We are looking at this centenary just after the one for the First World War. More than a million Indians fought for Britain in that war, 60,000 of whom were killed. I was glad that their contribution was marked, for example, at the request of my noble friend Lord Wallace of Saltaire, in the Parliament and Bundestag choir concert, during which the immensely moving Naidu poem, “The Gift of India”, was read.

Suffrage for women was granted immediately after the First World War, largely in recognition of their role. In India, pressure for independence mounted, but as the noble Lord, Lord Bilimoria, has pointed out, the reaction was not engagement or gratitude but the opposite. During the war, the British Government of India had passed repressive emergency powers. At its end, the expectation was that these would be eased and India would be given more autonomy. As the noble Lord, Lord Morgan, has pointed out with detailed historical perspective, the Montagu-Chelmsford Report of 1918 recommended limited local self-government. Instead, however, further repressive measures were passed. Widespread anger resulted, as we have heard, and Brigadier General Dyer banned all public meetings, which, he stated, would be dispersed by force if necessary.

Despite this, thousands gathered in the walled enclosure near Amritsar’s Golden Temple. Dyer marched 90 Gurkha and Indian soldiers into the enclosure and, without warning, as we have heard, they opened fire for about 10 or 15 minutes on the panicking crowd trapped there. It was reported that 379 people were killed and about 1,200 wounded, although other estimates suggest much higher casualties. Dyer also issued humiliating instructions that all Indians going along the street where a woman missionary had been attacked were to crawl on their hands and knees.

The news of the massacre provoked fierce disapproval at the time, as we have heard. As the noble Lord, Lord Alton, and others have said, Churchill condemned this as,

“a monstrous event, an event which stands in singular and sinister isolation”.—[Official Report, Commons, 8/7/1920; col. 1725.]

The Hunter Committee was appointed to report. Its conclusions were damning. Dyer was strongly censured and forced to resign. Opinion at the time was divided between those who agreed with the Hunter Committee and those who thought Dyer had acted effectively, including those in this House, as others have said. Rather tongue-in-cheek, I might just point out that at the time all would have been hereditary Peers and all would have been male—so we have had a little bit of reform in the Lords.

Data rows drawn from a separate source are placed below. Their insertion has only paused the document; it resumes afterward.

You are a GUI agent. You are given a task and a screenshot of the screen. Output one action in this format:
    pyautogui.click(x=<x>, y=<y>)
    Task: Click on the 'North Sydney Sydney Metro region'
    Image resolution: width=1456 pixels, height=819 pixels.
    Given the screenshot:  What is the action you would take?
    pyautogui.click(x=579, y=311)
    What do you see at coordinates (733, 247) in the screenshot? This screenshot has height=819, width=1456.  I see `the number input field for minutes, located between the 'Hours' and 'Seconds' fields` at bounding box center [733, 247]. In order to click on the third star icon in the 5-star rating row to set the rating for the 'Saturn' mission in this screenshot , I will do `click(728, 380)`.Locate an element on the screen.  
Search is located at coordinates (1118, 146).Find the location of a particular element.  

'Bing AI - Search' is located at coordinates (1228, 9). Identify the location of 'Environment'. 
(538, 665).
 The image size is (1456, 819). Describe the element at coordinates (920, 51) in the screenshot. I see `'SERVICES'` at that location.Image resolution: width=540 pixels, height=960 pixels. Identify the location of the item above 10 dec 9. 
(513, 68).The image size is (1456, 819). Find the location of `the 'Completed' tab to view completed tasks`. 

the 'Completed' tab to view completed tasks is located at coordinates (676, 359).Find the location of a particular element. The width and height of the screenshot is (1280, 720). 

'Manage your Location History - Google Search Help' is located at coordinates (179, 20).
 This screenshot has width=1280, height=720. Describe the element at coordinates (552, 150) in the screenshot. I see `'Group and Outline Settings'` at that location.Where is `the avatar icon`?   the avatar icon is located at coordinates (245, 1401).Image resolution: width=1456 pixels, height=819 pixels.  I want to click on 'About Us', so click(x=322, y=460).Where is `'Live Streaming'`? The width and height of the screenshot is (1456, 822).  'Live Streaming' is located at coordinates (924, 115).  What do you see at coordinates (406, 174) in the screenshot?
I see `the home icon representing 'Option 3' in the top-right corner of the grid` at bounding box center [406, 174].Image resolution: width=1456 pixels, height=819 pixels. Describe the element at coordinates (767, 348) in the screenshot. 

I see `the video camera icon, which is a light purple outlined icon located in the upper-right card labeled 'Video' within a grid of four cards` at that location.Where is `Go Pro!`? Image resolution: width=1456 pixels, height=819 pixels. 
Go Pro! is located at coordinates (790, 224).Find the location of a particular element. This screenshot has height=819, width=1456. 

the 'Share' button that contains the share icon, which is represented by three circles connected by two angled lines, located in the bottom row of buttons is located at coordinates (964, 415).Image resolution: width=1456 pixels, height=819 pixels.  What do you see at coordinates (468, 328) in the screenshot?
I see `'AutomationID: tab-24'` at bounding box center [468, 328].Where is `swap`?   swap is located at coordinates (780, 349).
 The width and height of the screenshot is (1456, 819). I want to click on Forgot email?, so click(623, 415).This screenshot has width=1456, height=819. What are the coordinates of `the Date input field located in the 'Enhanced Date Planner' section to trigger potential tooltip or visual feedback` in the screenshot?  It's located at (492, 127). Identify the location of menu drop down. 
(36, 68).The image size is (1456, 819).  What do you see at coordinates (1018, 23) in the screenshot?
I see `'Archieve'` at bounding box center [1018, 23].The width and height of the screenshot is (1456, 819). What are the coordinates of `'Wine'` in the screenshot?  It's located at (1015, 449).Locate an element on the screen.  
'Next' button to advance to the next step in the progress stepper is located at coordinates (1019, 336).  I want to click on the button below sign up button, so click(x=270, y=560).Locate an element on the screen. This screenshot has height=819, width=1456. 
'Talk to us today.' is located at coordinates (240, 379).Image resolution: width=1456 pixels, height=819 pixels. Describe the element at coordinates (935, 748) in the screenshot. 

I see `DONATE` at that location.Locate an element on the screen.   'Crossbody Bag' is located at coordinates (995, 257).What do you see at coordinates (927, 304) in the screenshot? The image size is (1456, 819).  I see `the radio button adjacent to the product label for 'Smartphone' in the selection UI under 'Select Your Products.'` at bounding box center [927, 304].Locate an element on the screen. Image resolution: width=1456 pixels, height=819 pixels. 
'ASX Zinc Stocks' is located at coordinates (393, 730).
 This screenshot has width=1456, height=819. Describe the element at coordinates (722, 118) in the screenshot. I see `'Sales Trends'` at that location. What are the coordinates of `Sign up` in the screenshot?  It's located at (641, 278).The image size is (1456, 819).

This massacre marked a turning point in India’s modern history, as we have heard, and was the prelude to Gandhi’s full commitment to the cause of Indian nationalism and independence. In our own time, when David Cameron visited the site, as we have heard, he described the events there as “shameful”. Others, such as the writer William Dalrymple, have emphasised that the most important lesson should be that British colonial history must never be sanitised—a point that the noble Earl, Lord Sandwich, also emphasised. He and the noble Lord, Lord Alton, pointed to current tragedies, which must also be our focus.

It is right that in this centenary year the history of this massacre is being laid out, and that we learn the lessons from it. Nothing is more corrosive than feelings of injustice unaddressed. Surely, on the centenary of the massacre at Amritsar, which even an inquiry at the time found unacceptable, we should be able to issue a formal apology to help address that sense of injustice unaddressed.